清水観音堂本堂
清水観音堂は、寛永8年(1631)の建立当時は現在の地より100メートル余り北方の摺鉢山(現東京文化会館西側の岡)にありましたが、元禄7年(1694)に移築されて現在に至っています。本堂は桁行五間、梁間四間、単層入母屋舞台造り、本瓦葺。とくに不忍池に臨む正面の舞台造りは、江戸時代より浮世絵に描かれて著名な景観となっています。平成2年(1990)より全面的な解体・修復工事が実施され、平成8年(1996)5月に完成しました。この工事の際に移築年代を元禄9年(1696)とする定説を覆す元禄7年(1694)の棟札が発見されました。
本尊は千手観世音菩薩(せんじゅかんぜおんぼさつ)で、京都清水寺より奉安されています。秘仏のため平常は厨子内に安置されていますが、毎年2月初午の日にのみ開扉され、多くの参詣者が訪れます。脇本尊の子育観音は、子供に関する願いを持った人々の信仰を集めて、子宝を授かった親が、子の無事な成長を願って奉納した身代わりの人形が多数供られています。毎年9月25日には、奉納された人形を供養する人形供養があります。(下段に続く)

清水観音堂本堂

清水観音堂参道
寛永寺は、徳川家康、秀忠、家光の三代にわたる将軍の帰依を受けた慈眼大師天海大僧正により、江戸城の鬼門(東北)にあたる上野の台地に創建されました。上野の山は東の比叡山の意として東叡山と称されました。寛永寺の境内は、最盛期には現在の上野公園一帯に及ぶ30万5000坪の寺領を有していました。清水観音堂、不忍池辯天堂、五重塔、開山堂、大仏殿等の伽藍の他、徳川将軍家の菩提寺も兼ねて歴代の将軍の霊廟が造営され、子院も36坊に及んでいました。

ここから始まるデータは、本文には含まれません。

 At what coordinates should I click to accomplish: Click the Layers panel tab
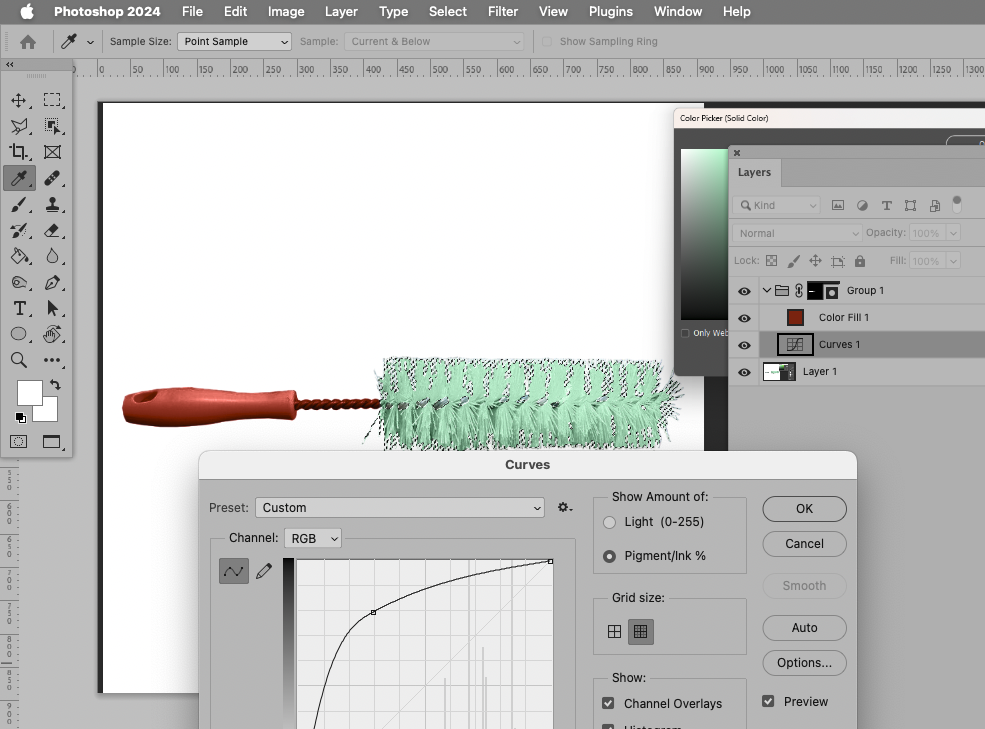pos(755,172)
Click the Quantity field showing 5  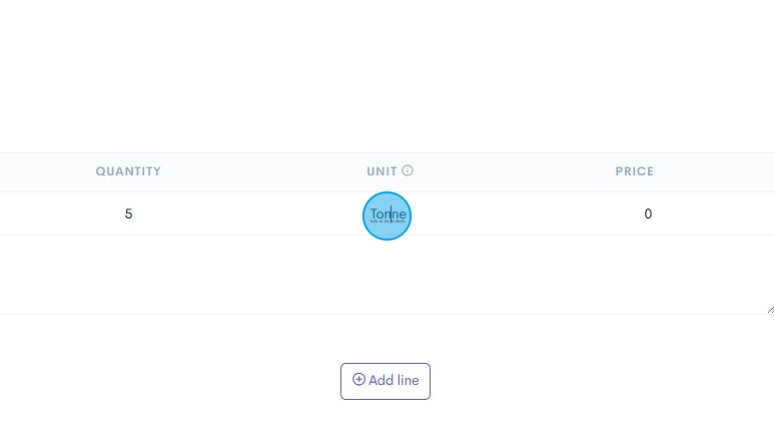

寛永寺、清水観音堂等の寺院や本堂、そして上野公園内には、往時が偲ばれる史跡が多くあります。
東叡山寛永寺の成り立ちについては、「文化探訪 歴史を歩く・寛永寺を訪ねる」をご覧下さい。

清水観音堂では、秋色桜(しゅうしきざくら)と名付けられた枝垂れ桜が有名ですが、初夏には数多くの花々や色鮮やかな紫陽花(あじさい)が咲き誇っています。